Leah Croucher remains identified as murder police confirm body found is teenager's


    Officers investigating the murder of Leah Croucher in Milton Keynes have today confirmed that her body has been formally identified. It comes after human remains, believed to be of the teenager, were discovered in a property in Milton Keynes.

    A Home Office post-mortem, which was conducted last week, was inconclusive as to the cause of Leah’s death, Thames Valley Police said in a statement. Investigations are ongoing.

    A murder investigation was launched last week following the discovery of Leah in the attic of 2 Loxbeare Drive, Furzton, Milton Keynes.

    A number of items belonging to Leah were found in a backpack next to her body.

    The 19-year-old girl had last been seen on February 15, 2019, in CCTV footage of Buzzacott Lane, Furzton, an area of Milton Keynes. The day before had been the last time Leah was seen alive by her parents, at her family home at around 10pm.

    It was only on October 10 this year that police received a report from someone who had been doing some work to the house and grew concerned about some of the items inside.

    On October 12, Thames Valley Police launched a murder investigation, and the following day Leah’s parents, John and Claire, visit the house where police found human remains, and leave a handwritten message nearby reading “our darkest fears have come true”.

    Detective Superintendent Kevin Brown, head of the force’s Major Crime Unit, said today: “The thoughts of all of us at Thames Valley Police remain and will always be with Leah’s family and friends.

    “The entirety of our investigation keeps them uppermost in our minds, and they continue to be supported by specially trained officers and updated on every development.

    “After a difficult process, we are now in a position to formally confirm that the body found in Loxbeare Drive last week is that of Leah.

    “The grief and shock of Leah’s family and friends is unimaginable, and they have shown enormous courage, patience and dignity over the last three years and eight months while our search for Leah continued.”

    He added: “Our investigations into Leah’s murder will leave no stone unturned, and we owe it to Leah’s family to ensure we find the truth.

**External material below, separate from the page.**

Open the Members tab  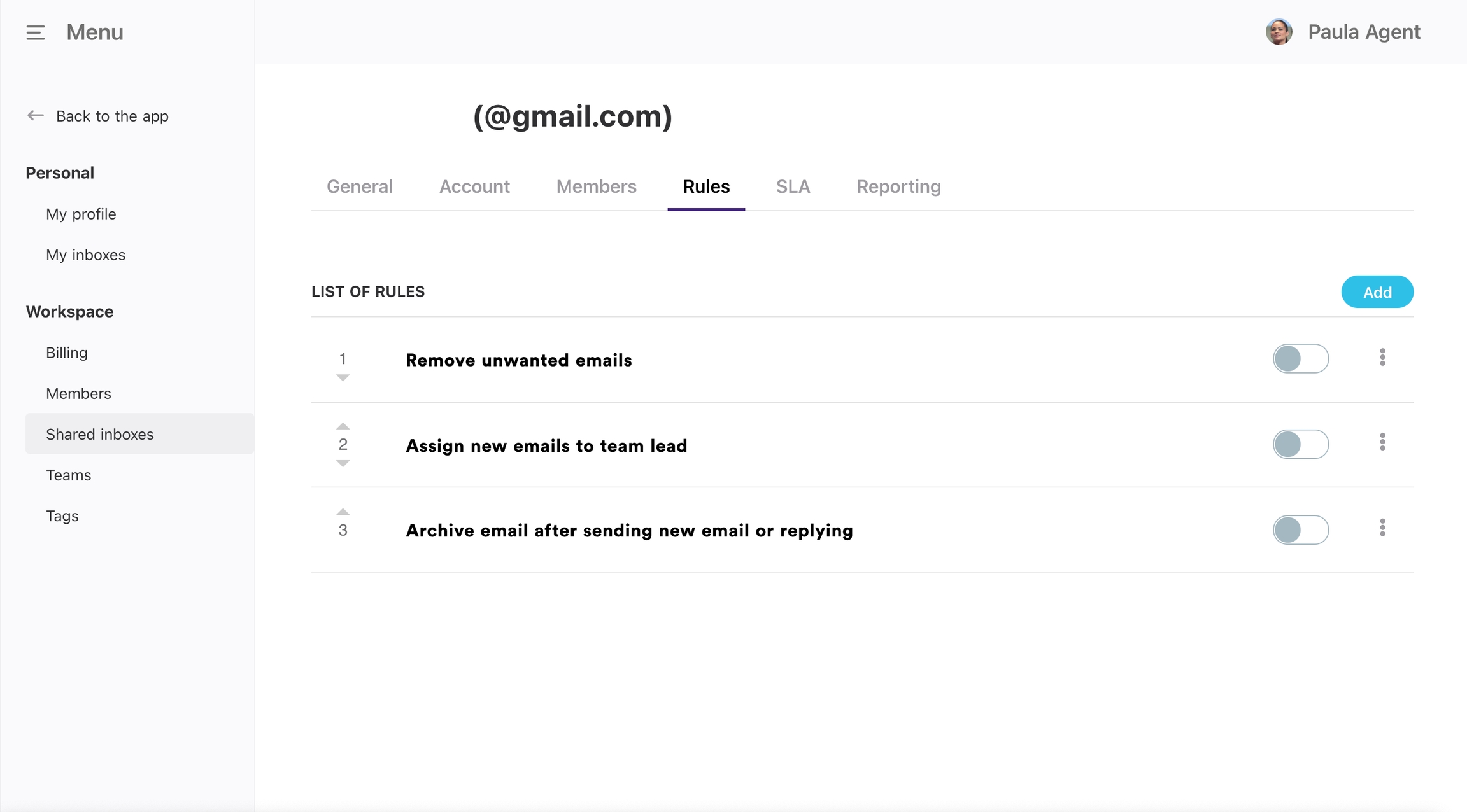[x=596, y=186]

    “We are absolutely committed to doing so, to allow them to gain an understanding of what happened to Leah.”

    Last Saturday, Thames Valley Police named convicted sex offender and fugitive Neil Maxwell as their prime suspect in the case.

    Maxwell – who was imprisoned in 2009 for the rape of a different teenage girl – took his own life in 2019, a few months after Leah’s disappearance, while on the run from the police over separate allegations.

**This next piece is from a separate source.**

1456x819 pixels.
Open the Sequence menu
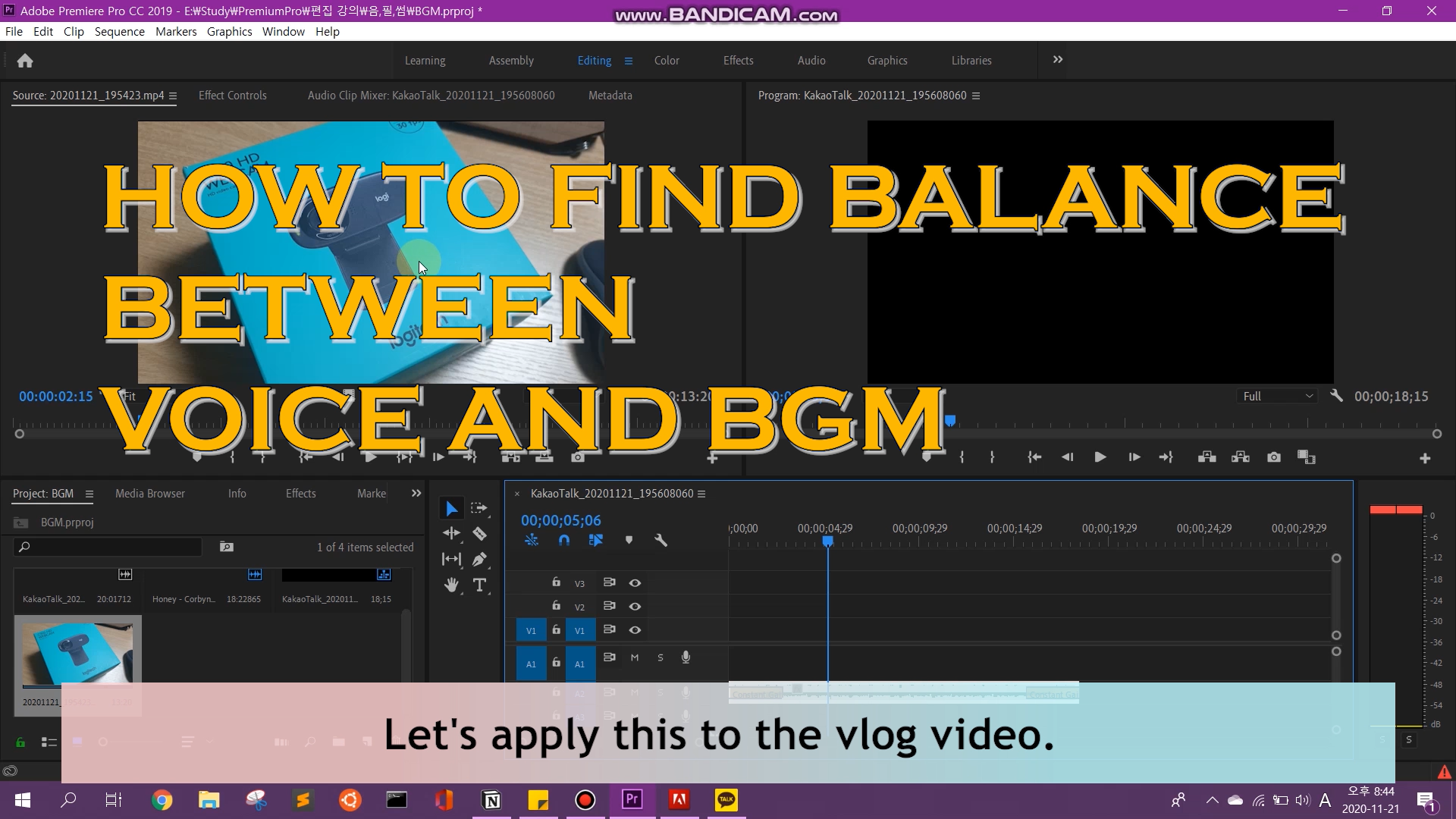pyautogui.click(x=120, y=32)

    He is believed to be the only person with keys to the property in which the remains were found.

    Maxwell pleaded guilty to raping a woman in her late teens and was jailed for four and a half years.

    In a press conference at the time, police revealed that they had been actively pursuing Maxwell over an alleged sex attack in Newport Pagnell, Buckinghamshire in 2018 in a nationwide manhunt.

    Maxwell was said to have used an alias, changed his cars and used burner phones to avoid arrest. He was found dead on April 20, 2019.

    Det Chief Supt Ian Hunter, of Thames Valley Police, said that Maxwell had been employed by the owner of the property in Milton Keynes to carry out some maintenance work, and had keys to the house from November 2018. The owner is believed to live abroad.

    He said that an attempt to arrest Maxwell in connection with the sexual assault in Newport Pagnell the day after it occurred in Milton Keynes, but he was not present.

    They later established he was at an “unknown location” in Scotland at one point, and “further arrest attempts were continually made throughout the UK at various different addresses”.

    DCS Hunter added: “Maxwell knew he was wanted in connection with the sexual assault and was travelling across the UK and making concerted efforts to evade arrest, including using false names and changing his mobile phone and vehicles. He is likely to have known that he would be returning to prison if he was arrested and convicted.”

    However, he noted: “Whilst Maxwell has been nominated as a suspect, this does not mean he is guilty of any offence.

    “We will keep an open mind, and our detailed investigation will seek to gather sufficient evidence to establish the truth. This may or may not implicate or exonerate Maxwell or any other persons from the investigation.”